The world’s leading publication for data science, AI, and ML professionals.

Data Science at The 2022 World Cup

How Data Levels the Playing Field

Opinion

The 2022 FIFA World Cup is well underway! One of the things I love about sport, in general, is that in so many ways, each game, season, and tournament, can be seen as a microcosm of the business world.

From a Data Science perspective, there’s a big data revolution underway in football. The biggest teams in football are either building or bulking up their Data Science departments. Broadcasts are starting to introduce some meaningful statistics that have, at least some, substance. Analytics websites are popping up everywhere with vast quantities of interesting data to sink your teeth into [1].

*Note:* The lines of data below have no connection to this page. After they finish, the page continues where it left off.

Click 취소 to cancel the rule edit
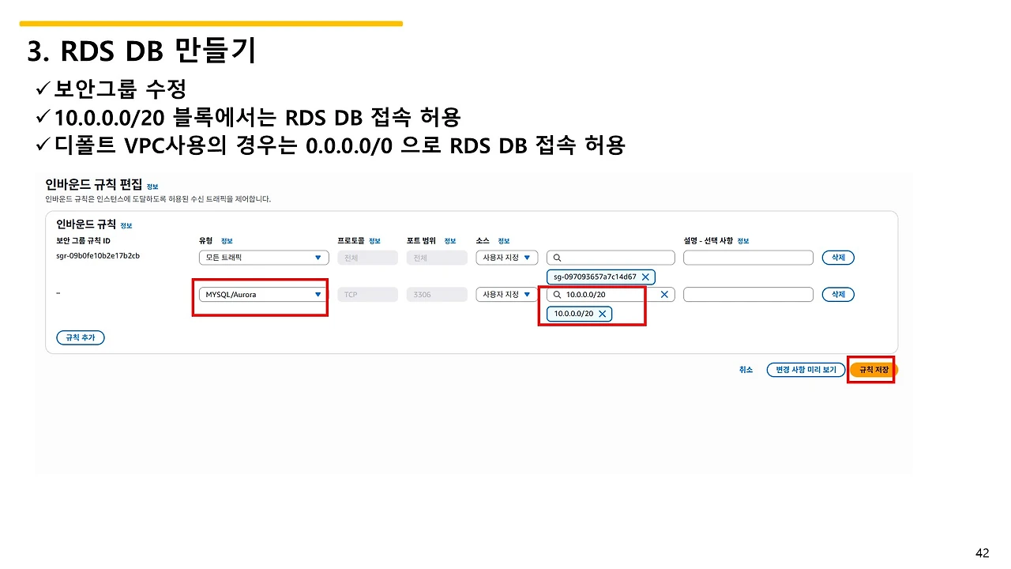 point(745,369)
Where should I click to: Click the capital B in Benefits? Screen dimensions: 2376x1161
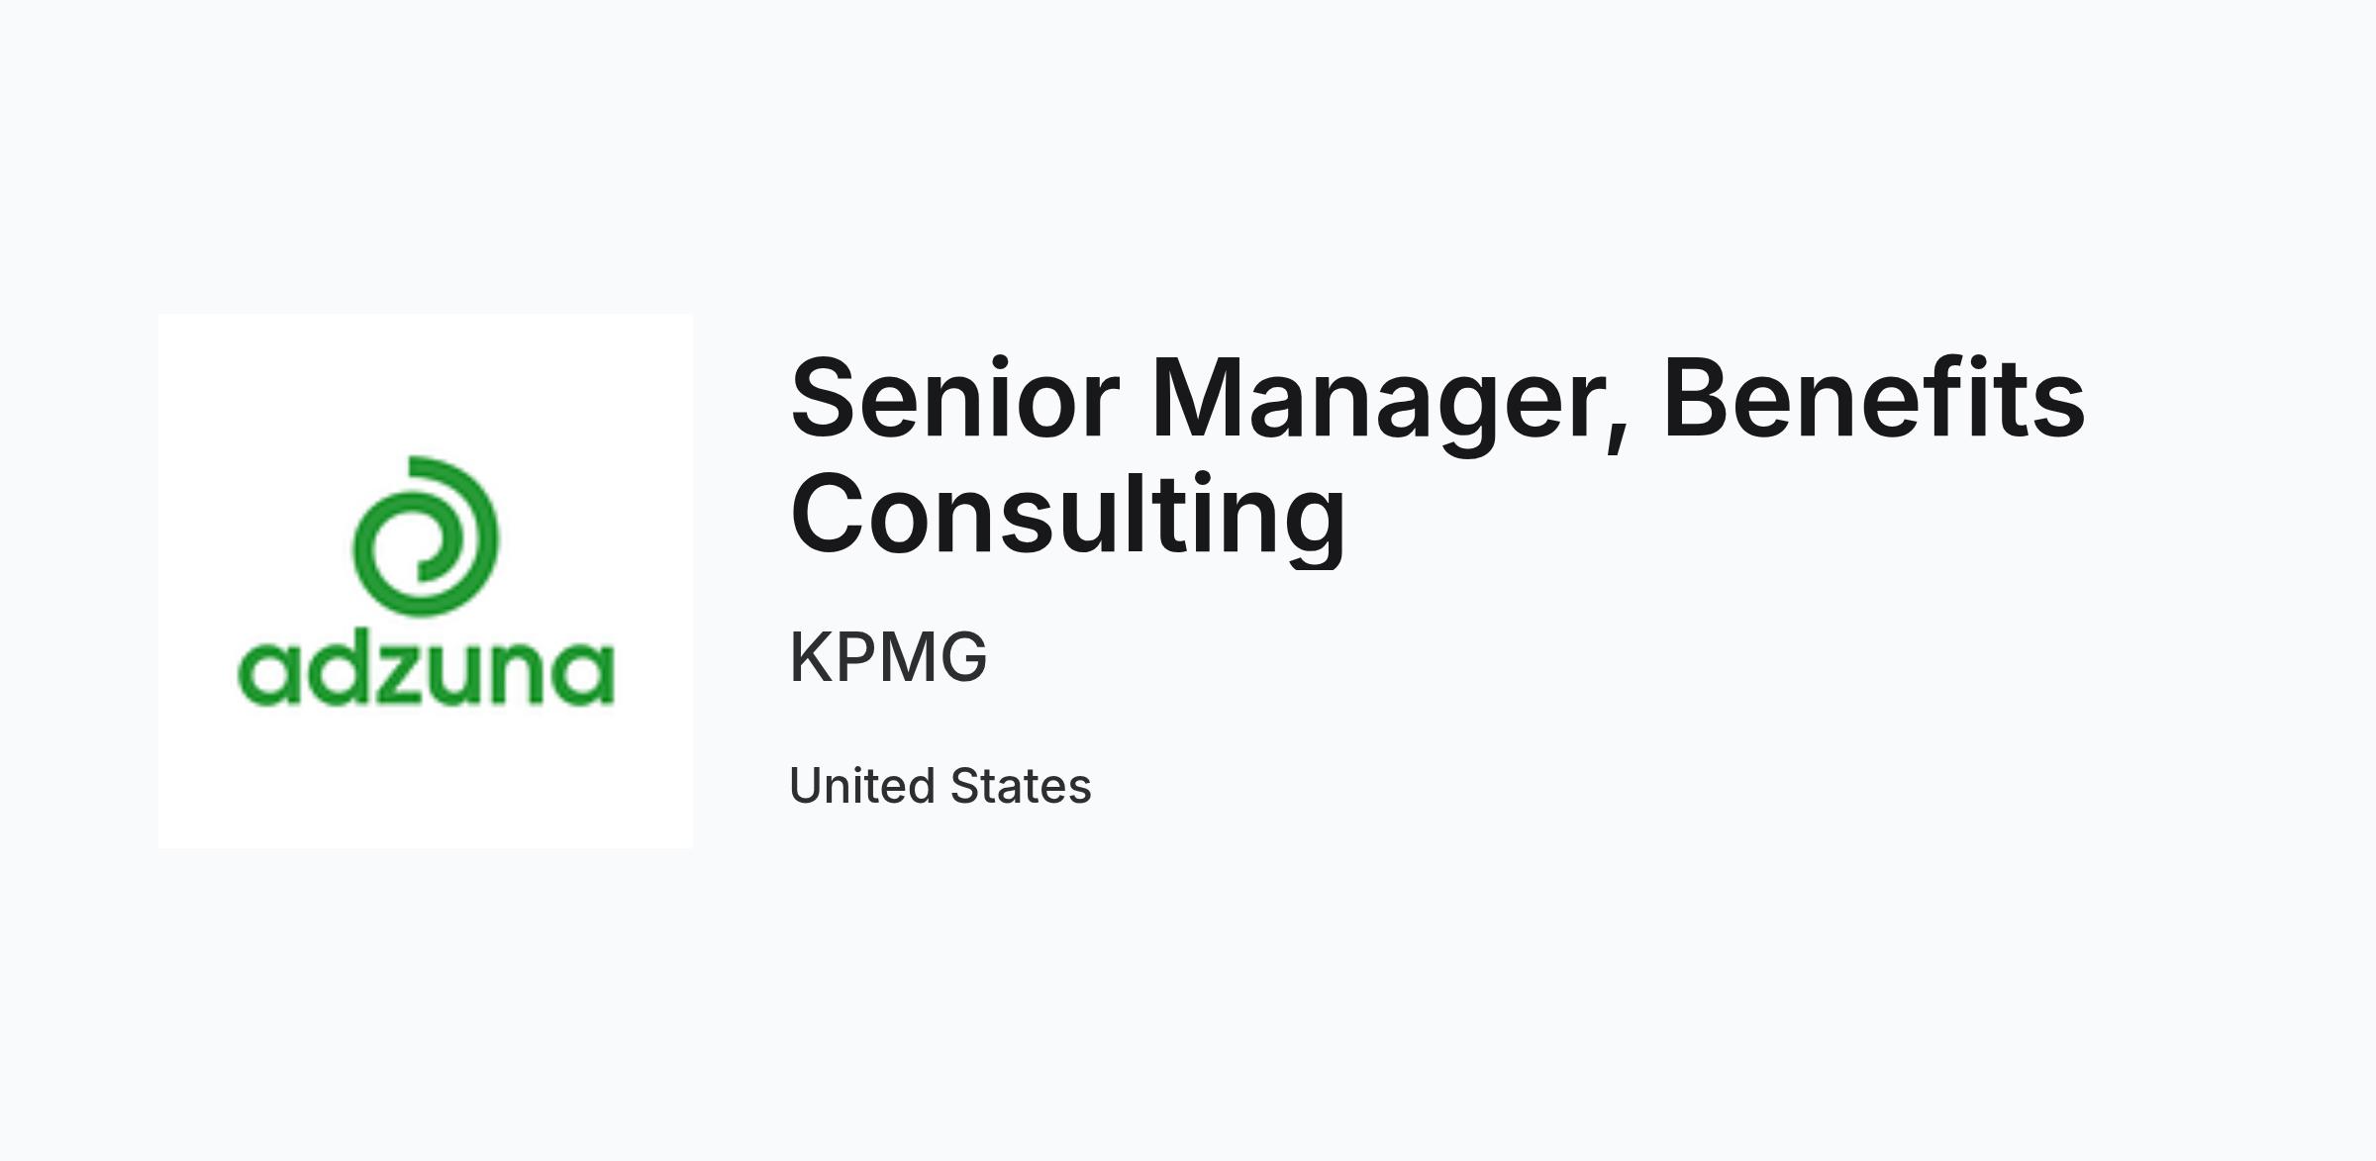1700,396
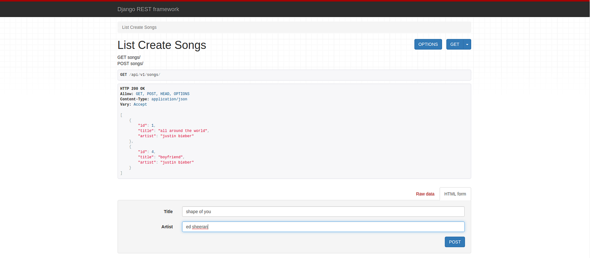
Task: Click the Artist field label
Action: 167,227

It’s a data revolution that happened much earlier in some other sports. In particular, in baseball where many Data Scientists reference Michael Lewis’s Moneyball and Nate Silver (The Signal and The Noise, __ FiveThirtyEight, PECOTA) as inspiration for what Data Science is capable of in both sport and Business.

But much of what made statistics so successful in baseball doesn’t translate easily to football. Baseball is made up of discrete events. Football is intrinsically fluid. It’s hard to break a football game into discrete events, though much progress has been made. From a statistical point of view, football has an extra layer of abstraction compared to baseball.

Fluidity and abstractness are a big part of what slowed down the Data revolution in football. But, it also makes a much better mirror towards Data Science in business. In business, most of what Data Scientists are trying to do can be boiled down to turning some fluid, abstract, ill-defined concept, into concrete models and numbers that can be more easily understood.

That’s not to bash baseball. The success of Data Science in baseball was a necessary step for the building of Data Science in football, and even in the business community. In fact, The Signal and The Noise resonates with me in many of the challenges I have faced in Data Science. Nate Silver’s success in baseball and politics makes me feel that there’s such a powerful role for Data Science solutions in the world today.

So, while Data Science is still building momentum in football, there are some fascinating trends emerging at the World Cup that speak to Data Science as a whole. One of which is the uptick in major upsets. In the first 32 games of the World Cup 2022, there were 11 matches that could have potentially produced a significant upset and 2 that actually did, while the World Cup 2018 had produced 0 upsets at the same stage.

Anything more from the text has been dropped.